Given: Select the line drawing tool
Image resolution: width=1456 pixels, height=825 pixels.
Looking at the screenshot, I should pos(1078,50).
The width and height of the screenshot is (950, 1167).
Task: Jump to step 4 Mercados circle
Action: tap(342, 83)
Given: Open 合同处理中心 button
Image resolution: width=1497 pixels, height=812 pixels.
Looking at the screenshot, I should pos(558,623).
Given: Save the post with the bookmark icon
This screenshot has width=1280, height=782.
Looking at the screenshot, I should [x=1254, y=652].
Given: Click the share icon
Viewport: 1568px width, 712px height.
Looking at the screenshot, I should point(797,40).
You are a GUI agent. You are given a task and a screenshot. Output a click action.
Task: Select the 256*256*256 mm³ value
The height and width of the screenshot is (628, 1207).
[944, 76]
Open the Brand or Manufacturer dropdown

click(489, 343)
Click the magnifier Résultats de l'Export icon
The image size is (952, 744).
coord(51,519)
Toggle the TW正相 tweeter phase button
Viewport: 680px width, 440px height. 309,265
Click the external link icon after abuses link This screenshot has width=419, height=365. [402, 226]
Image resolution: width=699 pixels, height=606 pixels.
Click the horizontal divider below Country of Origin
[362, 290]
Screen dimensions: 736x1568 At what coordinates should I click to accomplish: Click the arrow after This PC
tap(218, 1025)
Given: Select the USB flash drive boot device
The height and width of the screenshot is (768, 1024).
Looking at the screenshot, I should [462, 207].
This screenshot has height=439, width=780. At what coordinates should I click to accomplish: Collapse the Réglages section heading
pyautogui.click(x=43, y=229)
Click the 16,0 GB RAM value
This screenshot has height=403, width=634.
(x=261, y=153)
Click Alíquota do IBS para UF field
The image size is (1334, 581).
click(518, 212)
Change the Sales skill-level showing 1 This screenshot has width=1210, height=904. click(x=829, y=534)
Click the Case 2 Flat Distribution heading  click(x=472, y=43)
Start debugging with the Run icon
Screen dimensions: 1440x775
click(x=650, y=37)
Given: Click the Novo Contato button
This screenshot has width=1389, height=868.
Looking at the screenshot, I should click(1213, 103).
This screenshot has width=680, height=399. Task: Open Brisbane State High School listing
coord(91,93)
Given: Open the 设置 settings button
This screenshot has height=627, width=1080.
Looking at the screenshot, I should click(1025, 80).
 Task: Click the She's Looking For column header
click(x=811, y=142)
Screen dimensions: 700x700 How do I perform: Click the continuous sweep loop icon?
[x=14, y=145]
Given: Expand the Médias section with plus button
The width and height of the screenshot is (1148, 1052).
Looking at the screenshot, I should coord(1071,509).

+++

= Task to complete =
Go through the material above and report each line containing "value".

= Solved problem =
Task: Select the 256*256*256 mm³ value
Click the 16,0 GB RAM value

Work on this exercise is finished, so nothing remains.